Media release                                       7 May 2009
 

Recession biting finance staff
 

The recession is biting the finance sector, with credit managers and auditors under increasing pressure to work more hours, while payroll clerks are actively job hunting as their work decreases.
 
The changing patterns show up in a survey of almost 1000 finance and accounting professionals in Auckland, carried out by international recruitment specialist Robert Half earlier this year.
 
The resulting 2009 Auckland Salary Guide shows that overall there has been a slight decrease in the percentage of finance professionals either actively seeking a new job or thinking about it. However the proportion of payroll clerks who are job hunting has jumped 66% (75% this year compared with 45% last year).
 
And every reason for seeking a new job has decreased, except the threat of redundancy.

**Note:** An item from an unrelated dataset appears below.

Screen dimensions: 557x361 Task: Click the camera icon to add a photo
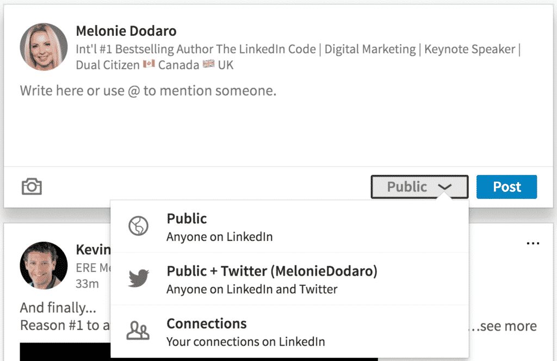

Last year it didn’t even rate as a separate reason, this year it was cited by 11%.
 
One of the reasons payroll clerks believe their jobs are under threat may be that their workloads have decreased dramatically since the beginning of 2008. Then, 27% of them said they were always or very often under pressure to work longer hours, this year only 13% of them report the same pressure.
 
And while 18% of them usually worked more than 46 hours a week last year, this year only 6% report the same workload.
 
But the boot’s on the other foot for credit managers and auditors, who are less likely to be seeking a new job, but are working longer hours and under increased pressure to extend them even further.
 
There has been a 71% increase in the proportion of credit managers working more than 45 hours a week (from 28% to 48%) and a 52% increase in the proportion of auditors working the same hours (from 31% to 47%).
 
Despite working those increased hours, they are increasingly under pressure to work even longer, with a 75% increase in the proportion of credit managers saying they are always or very often under such pressure, and a 39% increase in the proportion of auditors reporting the same pressure.
 
Robert Half senior manager Megan Alexander said the results mirrored the change recruitment consultants were seeing, with cost-containment specialists, and generalists who could turn their hand to several tasks, most in demand.
 
But she warned employers not to over-burden their key staff, pressuring them to work such long hours they experienced burn-out.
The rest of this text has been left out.